The newly released CMS records identify the companies chosen for the initial 2007 audits as a Florida Humana plan, a Washington state subsidiary of United Healthcare called PacifiCare, an Aetna plan in New Jersey and an Independence Blue Cross plan in the Philadelphia area.
The fifth one focused on a Lovelace Medicare plan in New Mexico, which has since been acquired by Blue Cross.
Each of the five audits, which took more than two years to complete, unearthed significant — and costly — billing mistakes, though the plans disputed them.
For example, auditors couldn’t confirm that one-third of the diseases the health plans had been paid to treat actually existed, mostly because patient records lacked “sufficient documentation of a diagnosis.”
Overall, Medicare paid the wrong amount for nearly two-thirds of patients whose records were examined; all five plans were far more likely to charge too much than too little.
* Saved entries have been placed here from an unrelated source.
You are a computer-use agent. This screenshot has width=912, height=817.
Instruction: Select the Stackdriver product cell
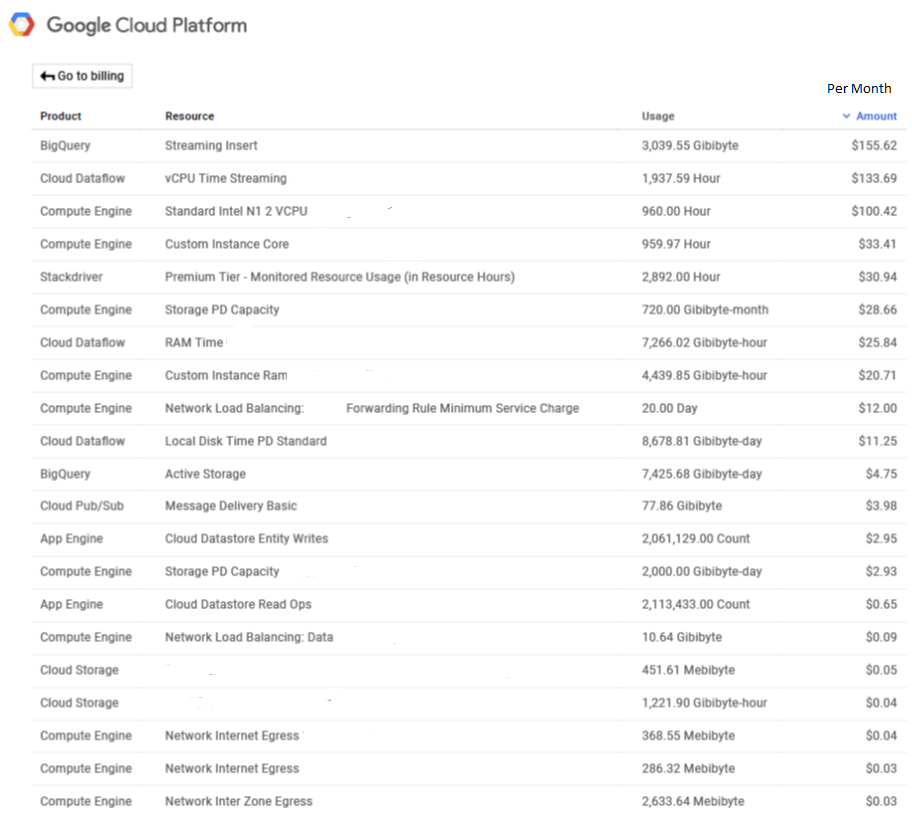[x=71, y=277]
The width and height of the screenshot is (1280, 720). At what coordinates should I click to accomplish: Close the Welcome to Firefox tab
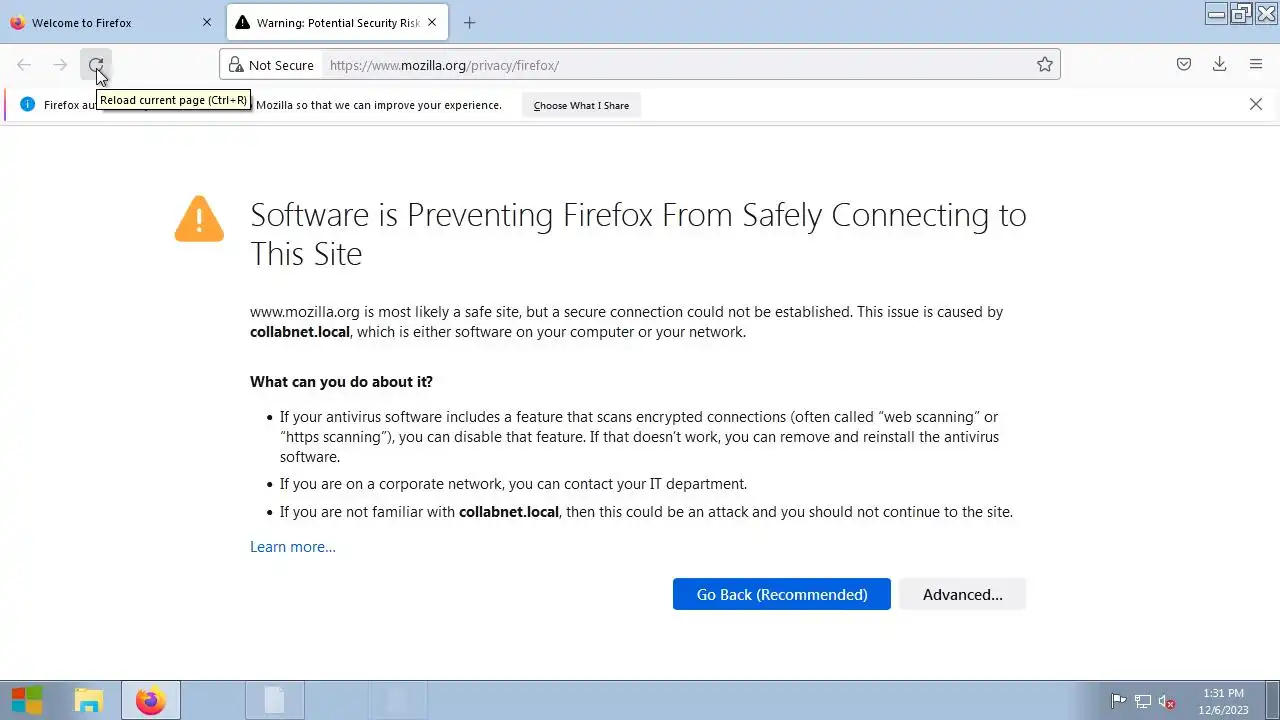(207, 22)
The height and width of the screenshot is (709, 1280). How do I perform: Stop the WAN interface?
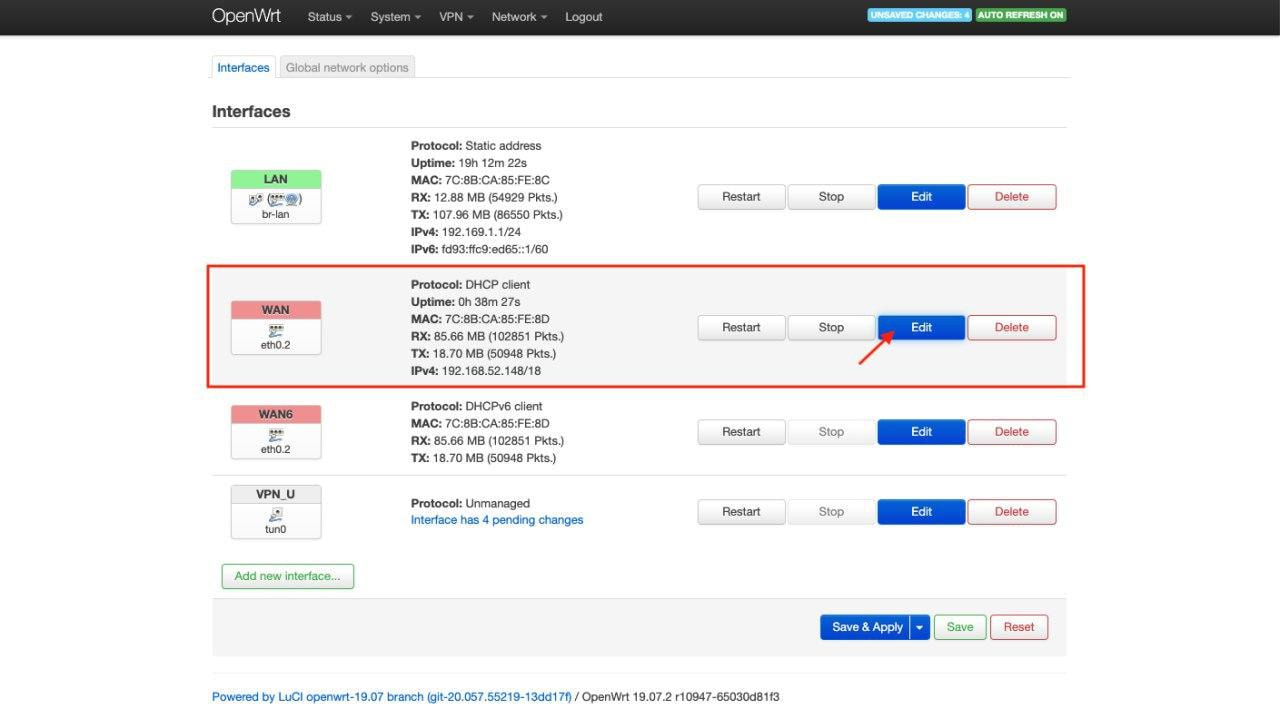point(831,327)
For 1 in 5 patients, the overcharges were $5,000 or more for the year, according to the audits. None of the plans would discuss the findings.
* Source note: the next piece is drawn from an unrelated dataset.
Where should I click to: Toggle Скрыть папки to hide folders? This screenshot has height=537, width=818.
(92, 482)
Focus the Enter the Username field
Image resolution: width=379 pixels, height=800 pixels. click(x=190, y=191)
As preliminary results of the audits started to roll in, CMS officials outlined steps to recover more than $128 million from the five plans at a confidential agency briefing in August 2010, according to a policy memo prepared for the meeting. The records don’t indicate who attended.
That day, CMS set Humana’s payment error at $33.5 million, PacifiCare at $20.2 million, Aetna at $27.6 million, Independence Blue Cross at nearly $34 million and Lovelace at just under $13 million. Those estimates were based on extrapolation of a sample of cases examined at each plan.
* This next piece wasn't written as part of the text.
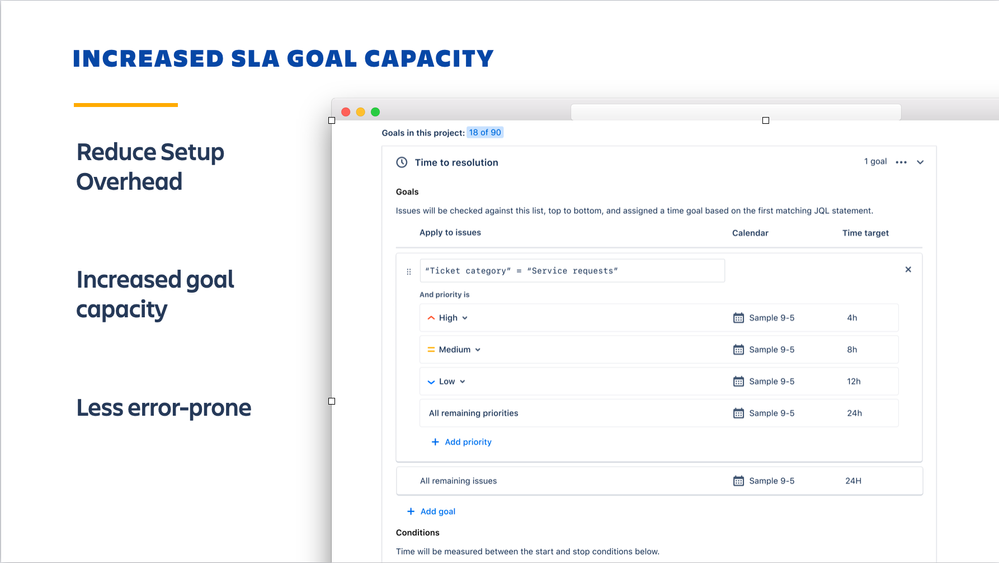This screenshot has height=563, width=999.
Task: Click the calendar icon in the High row
Action: [738, 318]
CMS “has developed a process for moving forward with payment recovery,” according to a briefing paper from the 2010 meeting.
But that process fizzled after two years of haggling with the plans and insurance industry representatives, who argued the audits were flawed and the results unreliable. In August 2012, CMS gave in and notified the plans it would settle for a few cents on the dollar.
“Given this was a new process, the decision was made at the time to tie repayments to the actual claims reviewed as part of the 2007 pilot audit,” said CMS spokesman Aaron Albright. “For subsequent audits, we said we intended to determine repayments by extrapolating the error rate of the sample of claims reviewed to all claims under the contract.” Albright said more of the audits are underway. Allowing the insurers to dodge liability dealt a serious blow to the government’s efforts to crack down on billing abuses — a setback one taxpayer advocate called alarming.
“That’s a very bad way to operate the system.” said Patrick Burns, acting executive director and president of Taxpayers Against Fraud in Washington, on hearing of the outcome. “Nobody is held accountable.”
Indeed, CMS kept the settlement terms under wraps until 2015, after an inquiry by Grassley. The senator had requested details about Medicare Advantage fraud controls in response to articles published by the Center for Public Integrity.
In a July 31, 2015 letter to Grassley, CMS Acting Administrator Andy Slavitt attached a table that showed the five plans repaid just under $3.4 million. The letter didn’t mention the earlier estimate that the government was due $128 million. Grassley said it should not have taken the FOIA lawsuit to make that information available to the public.
“Perhaps adding insult to injury, these numbers might never have seen the light of day without a lengthy lawsuit,” Grassley said this week.